Please transcribe exactly, and only, the lines of the data below between the line holding "Viewport: 1013px width, 690px height." and the line holding "Given: Click the Iran installs bar", inclusive.

----- Records shown

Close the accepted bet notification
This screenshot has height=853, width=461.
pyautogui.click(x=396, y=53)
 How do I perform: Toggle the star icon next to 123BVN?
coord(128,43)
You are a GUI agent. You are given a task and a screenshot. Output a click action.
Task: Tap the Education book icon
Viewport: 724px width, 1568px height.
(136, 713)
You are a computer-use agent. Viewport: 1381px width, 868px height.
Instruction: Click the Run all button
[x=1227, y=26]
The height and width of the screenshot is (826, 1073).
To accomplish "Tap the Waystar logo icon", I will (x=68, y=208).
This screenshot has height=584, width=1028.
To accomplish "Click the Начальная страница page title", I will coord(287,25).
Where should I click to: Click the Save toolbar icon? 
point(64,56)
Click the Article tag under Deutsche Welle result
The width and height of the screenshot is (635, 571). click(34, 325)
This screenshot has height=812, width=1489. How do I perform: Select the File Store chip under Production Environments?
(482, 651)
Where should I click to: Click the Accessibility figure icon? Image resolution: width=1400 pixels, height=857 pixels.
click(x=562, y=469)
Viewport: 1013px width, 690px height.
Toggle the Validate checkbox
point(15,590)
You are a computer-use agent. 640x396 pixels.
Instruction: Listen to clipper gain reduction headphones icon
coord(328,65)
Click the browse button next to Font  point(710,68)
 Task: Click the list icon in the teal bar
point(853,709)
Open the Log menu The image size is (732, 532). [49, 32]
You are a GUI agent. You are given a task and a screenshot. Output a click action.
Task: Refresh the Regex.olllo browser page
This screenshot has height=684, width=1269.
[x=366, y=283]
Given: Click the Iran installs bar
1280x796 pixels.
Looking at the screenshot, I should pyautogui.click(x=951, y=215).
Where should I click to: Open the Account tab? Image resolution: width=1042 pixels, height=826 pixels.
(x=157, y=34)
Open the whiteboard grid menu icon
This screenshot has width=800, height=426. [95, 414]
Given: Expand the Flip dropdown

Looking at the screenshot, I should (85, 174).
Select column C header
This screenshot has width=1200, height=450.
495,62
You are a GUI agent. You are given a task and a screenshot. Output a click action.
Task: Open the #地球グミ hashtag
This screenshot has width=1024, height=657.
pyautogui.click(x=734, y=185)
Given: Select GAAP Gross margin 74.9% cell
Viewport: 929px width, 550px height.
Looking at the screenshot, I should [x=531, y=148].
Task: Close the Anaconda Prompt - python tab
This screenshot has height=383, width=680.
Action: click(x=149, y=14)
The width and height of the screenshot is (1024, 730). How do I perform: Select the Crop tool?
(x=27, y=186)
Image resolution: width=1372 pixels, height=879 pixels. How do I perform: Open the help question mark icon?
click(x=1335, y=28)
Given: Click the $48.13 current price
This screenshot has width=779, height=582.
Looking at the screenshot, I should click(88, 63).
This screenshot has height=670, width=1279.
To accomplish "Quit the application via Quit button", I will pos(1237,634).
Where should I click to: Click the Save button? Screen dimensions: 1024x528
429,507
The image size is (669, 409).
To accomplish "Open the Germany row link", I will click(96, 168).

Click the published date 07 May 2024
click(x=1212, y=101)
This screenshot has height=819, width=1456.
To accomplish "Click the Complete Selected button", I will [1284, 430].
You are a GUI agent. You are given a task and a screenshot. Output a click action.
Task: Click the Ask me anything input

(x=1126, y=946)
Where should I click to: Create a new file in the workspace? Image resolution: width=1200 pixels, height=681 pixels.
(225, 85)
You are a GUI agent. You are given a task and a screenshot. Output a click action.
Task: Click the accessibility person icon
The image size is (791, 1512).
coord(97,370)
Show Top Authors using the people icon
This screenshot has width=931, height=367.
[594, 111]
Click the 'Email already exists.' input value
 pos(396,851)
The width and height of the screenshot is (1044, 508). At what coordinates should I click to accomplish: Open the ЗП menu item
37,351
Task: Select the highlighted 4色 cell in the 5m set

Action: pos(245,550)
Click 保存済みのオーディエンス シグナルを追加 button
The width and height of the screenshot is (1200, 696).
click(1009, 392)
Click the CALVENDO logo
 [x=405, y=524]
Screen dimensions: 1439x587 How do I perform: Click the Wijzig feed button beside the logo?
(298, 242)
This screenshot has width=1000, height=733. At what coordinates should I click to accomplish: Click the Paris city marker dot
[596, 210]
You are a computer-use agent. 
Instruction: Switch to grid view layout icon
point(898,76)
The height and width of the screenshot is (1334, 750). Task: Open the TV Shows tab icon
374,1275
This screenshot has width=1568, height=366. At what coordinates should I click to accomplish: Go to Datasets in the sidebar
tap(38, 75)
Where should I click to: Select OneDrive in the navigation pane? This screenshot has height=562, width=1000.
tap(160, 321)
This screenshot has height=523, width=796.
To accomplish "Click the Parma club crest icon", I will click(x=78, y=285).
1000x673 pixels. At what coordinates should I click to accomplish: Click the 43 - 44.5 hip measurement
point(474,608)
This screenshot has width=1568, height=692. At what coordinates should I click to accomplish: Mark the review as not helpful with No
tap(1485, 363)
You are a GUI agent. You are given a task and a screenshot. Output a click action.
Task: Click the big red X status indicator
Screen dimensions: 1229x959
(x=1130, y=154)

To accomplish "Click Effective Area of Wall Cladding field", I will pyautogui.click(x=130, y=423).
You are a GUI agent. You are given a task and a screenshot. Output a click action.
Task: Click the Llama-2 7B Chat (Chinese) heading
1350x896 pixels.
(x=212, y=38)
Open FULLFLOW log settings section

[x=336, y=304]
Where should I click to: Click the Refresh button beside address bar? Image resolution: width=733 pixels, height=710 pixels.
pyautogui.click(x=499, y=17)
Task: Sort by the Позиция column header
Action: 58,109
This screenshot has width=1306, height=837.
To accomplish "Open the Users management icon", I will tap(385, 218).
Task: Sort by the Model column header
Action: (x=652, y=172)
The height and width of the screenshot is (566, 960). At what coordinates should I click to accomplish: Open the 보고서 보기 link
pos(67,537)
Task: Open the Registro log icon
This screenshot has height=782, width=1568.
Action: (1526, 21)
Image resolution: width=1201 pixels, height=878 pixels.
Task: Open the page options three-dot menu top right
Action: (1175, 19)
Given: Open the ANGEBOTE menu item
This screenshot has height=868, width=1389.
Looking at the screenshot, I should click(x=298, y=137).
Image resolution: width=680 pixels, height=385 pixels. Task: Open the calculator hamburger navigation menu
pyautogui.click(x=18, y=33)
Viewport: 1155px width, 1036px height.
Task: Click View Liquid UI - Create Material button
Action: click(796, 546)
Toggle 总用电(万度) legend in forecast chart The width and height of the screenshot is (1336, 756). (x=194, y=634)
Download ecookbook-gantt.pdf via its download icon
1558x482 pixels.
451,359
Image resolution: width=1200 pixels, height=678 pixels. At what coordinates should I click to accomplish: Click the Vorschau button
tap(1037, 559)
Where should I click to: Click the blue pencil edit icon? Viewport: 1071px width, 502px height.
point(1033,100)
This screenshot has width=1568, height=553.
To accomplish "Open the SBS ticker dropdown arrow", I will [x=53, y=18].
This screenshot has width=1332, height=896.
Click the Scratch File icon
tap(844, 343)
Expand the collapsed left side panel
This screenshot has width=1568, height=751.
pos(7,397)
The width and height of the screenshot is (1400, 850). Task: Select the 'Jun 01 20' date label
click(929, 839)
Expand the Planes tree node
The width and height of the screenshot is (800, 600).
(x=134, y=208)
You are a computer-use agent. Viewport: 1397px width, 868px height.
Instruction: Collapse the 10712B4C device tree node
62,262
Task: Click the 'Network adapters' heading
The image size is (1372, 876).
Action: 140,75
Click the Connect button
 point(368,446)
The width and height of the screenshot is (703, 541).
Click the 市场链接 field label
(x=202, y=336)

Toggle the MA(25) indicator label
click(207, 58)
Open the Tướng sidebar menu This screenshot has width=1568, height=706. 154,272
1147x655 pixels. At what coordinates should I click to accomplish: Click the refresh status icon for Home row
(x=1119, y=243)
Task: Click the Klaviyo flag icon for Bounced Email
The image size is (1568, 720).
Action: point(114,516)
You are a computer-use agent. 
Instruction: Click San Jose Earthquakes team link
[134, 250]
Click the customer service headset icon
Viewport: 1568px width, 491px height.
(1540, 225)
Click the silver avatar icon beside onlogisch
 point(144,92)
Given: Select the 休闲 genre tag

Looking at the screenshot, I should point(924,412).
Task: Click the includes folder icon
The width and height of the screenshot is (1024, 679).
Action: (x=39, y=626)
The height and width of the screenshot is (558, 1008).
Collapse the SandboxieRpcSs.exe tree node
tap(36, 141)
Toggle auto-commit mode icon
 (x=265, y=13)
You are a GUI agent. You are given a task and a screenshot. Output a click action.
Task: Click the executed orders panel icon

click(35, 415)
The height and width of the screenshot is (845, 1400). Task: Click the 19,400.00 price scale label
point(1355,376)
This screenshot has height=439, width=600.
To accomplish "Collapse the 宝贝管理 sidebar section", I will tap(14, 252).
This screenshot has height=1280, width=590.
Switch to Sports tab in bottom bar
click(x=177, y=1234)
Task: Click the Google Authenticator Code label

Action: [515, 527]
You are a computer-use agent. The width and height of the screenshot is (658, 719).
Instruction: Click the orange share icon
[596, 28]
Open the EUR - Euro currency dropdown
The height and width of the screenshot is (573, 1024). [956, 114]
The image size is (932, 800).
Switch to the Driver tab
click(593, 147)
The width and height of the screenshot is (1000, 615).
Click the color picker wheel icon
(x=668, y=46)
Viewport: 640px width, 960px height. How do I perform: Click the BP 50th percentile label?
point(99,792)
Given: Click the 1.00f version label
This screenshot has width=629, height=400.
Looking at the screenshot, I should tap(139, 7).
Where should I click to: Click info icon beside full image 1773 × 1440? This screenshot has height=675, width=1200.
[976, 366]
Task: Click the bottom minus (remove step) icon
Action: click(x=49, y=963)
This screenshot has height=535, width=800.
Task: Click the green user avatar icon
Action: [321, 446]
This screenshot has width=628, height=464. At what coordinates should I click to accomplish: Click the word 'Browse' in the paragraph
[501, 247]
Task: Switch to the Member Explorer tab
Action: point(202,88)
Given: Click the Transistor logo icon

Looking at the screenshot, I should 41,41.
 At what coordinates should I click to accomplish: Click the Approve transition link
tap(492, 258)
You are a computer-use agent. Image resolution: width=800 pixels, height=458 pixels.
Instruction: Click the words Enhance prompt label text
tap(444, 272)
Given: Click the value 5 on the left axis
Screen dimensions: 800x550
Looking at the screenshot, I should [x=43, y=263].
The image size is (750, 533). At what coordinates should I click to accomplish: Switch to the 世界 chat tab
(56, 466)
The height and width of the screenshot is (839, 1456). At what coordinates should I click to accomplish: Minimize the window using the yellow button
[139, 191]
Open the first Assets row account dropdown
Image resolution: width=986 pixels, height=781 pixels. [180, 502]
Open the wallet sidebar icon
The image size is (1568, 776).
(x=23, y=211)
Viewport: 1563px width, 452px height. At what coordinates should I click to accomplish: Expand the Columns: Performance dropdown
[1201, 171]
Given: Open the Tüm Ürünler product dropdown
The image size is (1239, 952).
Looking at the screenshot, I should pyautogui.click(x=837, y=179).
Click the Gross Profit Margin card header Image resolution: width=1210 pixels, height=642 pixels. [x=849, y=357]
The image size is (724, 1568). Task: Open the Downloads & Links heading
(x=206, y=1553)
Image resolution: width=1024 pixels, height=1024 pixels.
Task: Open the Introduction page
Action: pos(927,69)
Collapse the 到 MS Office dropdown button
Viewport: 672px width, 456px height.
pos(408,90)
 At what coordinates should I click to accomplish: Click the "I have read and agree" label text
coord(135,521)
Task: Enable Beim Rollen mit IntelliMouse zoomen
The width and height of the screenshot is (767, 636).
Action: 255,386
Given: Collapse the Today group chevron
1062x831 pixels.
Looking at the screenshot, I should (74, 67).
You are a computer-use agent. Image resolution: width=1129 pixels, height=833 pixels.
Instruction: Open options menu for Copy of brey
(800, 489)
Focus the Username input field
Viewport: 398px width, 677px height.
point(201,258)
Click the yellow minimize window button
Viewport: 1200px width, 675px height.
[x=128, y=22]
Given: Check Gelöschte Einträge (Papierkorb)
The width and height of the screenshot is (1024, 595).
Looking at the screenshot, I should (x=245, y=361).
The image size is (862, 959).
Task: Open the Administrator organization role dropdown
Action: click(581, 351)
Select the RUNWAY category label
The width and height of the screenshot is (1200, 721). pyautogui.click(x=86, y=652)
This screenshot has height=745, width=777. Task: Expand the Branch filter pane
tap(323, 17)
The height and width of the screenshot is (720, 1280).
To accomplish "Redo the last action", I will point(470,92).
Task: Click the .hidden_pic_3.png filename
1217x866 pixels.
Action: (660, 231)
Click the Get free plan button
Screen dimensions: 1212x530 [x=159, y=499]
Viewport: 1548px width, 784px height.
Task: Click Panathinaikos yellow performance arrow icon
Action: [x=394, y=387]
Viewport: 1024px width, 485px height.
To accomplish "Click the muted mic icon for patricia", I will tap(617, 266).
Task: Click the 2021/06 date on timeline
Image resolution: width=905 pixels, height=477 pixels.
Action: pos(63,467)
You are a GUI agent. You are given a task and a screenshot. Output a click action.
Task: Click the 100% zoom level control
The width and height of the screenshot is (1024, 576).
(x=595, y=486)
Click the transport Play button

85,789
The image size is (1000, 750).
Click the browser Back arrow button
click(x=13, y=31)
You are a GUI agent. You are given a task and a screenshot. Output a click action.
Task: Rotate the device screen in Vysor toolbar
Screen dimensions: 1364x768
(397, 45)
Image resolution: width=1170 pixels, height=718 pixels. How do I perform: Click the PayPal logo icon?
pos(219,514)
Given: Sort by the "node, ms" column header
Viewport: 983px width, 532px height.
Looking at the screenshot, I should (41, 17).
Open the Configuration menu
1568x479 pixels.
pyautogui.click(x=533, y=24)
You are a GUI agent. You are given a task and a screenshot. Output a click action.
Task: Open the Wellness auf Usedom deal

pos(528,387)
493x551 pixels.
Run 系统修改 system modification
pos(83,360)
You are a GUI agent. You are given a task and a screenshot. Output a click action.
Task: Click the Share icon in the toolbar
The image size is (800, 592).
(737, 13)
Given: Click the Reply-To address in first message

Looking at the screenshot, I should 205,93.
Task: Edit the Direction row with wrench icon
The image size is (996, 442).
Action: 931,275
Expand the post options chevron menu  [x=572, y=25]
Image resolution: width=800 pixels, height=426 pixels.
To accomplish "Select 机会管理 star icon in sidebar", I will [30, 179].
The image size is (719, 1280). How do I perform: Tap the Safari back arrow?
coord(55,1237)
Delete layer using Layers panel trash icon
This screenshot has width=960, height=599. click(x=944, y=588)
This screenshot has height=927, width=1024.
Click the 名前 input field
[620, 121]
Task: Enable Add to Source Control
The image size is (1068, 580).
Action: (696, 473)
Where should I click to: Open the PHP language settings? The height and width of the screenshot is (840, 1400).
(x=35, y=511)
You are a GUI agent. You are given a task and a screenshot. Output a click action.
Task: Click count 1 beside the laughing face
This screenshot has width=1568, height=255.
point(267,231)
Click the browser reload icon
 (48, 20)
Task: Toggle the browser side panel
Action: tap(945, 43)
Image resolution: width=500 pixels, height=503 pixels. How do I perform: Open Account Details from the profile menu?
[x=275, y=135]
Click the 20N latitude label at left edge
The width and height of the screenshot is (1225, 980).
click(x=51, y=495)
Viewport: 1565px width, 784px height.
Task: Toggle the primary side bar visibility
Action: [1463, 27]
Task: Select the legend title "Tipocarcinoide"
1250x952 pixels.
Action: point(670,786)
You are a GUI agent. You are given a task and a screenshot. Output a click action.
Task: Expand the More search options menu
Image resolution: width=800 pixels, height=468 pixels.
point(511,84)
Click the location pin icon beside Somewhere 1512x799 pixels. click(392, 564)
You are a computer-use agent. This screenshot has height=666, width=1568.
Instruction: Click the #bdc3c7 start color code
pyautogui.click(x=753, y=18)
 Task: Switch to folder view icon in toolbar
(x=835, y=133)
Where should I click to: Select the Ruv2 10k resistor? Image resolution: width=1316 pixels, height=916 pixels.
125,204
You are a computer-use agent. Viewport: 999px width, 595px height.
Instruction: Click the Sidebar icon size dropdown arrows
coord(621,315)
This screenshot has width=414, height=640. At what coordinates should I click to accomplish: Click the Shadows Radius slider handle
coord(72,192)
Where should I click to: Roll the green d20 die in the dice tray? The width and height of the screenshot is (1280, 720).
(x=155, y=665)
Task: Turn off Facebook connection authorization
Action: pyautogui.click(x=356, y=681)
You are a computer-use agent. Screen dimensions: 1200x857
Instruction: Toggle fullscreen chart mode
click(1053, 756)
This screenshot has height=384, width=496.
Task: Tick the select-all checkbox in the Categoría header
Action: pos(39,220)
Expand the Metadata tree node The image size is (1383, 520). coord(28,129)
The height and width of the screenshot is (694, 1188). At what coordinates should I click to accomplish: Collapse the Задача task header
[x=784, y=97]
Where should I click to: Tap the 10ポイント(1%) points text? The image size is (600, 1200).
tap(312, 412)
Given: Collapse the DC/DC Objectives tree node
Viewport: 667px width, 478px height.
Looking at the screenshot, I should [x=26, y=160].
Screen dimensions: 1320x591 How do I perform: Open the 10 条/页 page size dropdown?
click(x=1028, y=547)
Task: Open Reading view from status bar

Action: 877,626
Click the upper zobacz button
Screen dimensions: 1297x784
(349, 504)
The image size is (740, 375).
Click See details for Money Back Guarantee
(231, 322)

----------

• Output for this exercise:
Viewport: 1013px width, 690px height.
Toggle the Validate checkbox
point(15,590)
You are a computer-use agent. 640x396 pixels.
Instruction: Listen to clipper gain reduction headphones icon
coord(328,65)
Click the browse button next to Font  point(710,68)
 Task: Click the list icon in the teal bar
point(853,709)
Open the Log menu The image size is (732, 532). [49, 32]
You are a GUI agent. You are given a task and a screenshot. Output a click action.
Task: Refresh the Regex.olllo browser page
This screenshot has height=684, width=1269.
[x=366, y=283]
Given: Click the Iran installs bar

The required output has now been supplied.